Sentenza 18 marzo 2015
Massime • 1
Ai fini dell'apprezzamento dell'eventuale interruzione del nesso causale tra condotta ed evento, il concetto di causa sopravvenuta da sola sufficiente a determinare l'evento si riferisce non solo al caso di un processo causale del tutto autonomo, ma anche a quello di un processo non completamente avulso dall'antecedente, e però caratterizzato da un percorso causale completamente atipico, di carattere assolutamente anomalo ed eccezionale, ossia di un evento che non si verifica se non in casi del tutto imprevedibili a seguito della causa presupposta. (In applicazione del principio, la Corte ha ritenuto che correttamente la sentenza impugnata avesse escluso l'interruzione del nesso causale in relazione ad una lesione subita dalla vittima di un tentativo di rapina in conseguenza di un'azione difensiva da essa stessa posta in essere, in quanto il ferimento non rappresenta uno sviluppo anomalo della tentata rapina, bensì una ragionevole conseguenza delle prevedibili reazioni della persona offesa).
Commentari • 4
- 1. Art. 45 - Caso fortuito o forza maggiorehttps://www.filodiritto.com/
Rassegna di giurisprudenza L'esimente della forza maggiore di cui all'art. 45 sussiste in tutti i casi nei quali l'agente abbia fatto quanto era in suo potere per uniformarsi alla legge e che per cause indipendenti dalla sua volontà non vi era la possibilità di impedire l'evento o la condotta antigiuridica.

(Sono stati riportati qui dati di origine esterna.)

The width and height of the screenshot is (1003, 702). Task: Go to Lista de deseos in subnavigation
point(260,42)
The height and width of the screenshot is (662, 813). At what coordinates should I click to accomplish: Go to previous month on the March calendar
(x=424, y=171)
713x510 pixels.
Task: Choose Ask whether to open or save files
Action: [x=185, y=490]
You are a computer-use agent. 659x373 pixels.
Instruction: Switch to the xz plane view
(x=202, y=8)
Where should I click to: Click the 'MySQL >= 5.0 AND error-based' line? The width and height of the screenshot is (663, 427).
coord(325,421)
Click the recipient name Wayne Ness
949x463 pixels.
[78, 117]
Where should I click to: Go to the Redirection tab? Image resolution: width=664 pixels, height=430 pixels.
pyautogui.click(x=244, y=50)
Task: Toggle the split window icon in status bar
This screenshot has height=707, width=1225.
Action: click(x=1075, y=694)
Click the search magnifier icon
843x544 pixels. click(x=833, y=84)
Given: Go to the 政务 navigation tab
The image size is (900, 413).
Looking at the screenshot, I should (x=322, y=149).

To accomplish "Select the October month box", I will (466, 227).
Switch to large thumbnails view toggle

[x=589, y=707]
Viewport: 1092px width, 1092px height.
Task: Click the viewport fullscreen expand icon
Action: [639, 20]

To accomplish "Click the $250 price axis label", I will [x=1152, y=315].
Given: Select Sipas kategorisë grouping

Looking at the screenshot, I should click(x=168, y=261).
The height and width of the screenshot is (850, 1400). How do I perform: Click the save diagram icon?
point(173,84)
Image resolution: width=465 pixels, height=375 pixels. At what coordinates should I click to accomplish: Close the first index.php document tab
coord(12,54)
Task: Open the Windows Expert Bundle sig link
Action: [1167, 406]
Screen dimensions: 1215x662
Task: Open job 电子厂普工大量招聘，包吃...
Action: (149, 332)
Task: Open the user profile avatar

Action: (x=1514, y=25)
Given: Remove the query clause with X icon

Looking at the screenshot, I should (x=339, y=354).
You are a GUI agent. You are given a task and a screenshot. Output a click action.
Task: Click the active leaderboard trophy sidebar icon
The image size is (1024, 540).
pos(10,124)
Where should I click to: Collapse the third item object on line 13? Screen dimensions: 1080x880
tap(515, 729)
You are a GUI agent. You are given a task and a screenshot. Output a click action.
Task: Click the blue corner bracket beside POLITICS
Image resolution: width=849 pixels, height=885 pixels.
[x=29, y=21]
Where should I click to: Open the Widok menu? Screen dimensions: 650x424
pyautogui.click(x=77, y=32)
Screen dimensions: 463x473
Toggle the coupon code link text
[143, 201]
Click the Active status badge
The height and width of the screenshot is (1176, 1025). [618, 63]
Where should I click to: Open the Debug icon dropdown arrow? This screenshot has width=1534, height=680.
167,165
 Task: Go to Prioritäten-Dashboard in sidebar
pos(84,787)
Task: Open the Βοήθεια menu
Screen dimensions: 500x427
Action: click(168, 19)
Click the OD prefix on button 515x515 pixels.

Pertanto la forza maggiore non può che riferirsi ad un avvenimento imponderabile che annulla la signoria del soggetto sui propri comportamenti, impedendo di configurare un'azione penalmente rilevante per difetto del generale requisito della coscienza e volontarietà della condotta previsto dal primo comma dell'art. 42. Tale interpretazione dell'esimente in oggetto è quella che meglio …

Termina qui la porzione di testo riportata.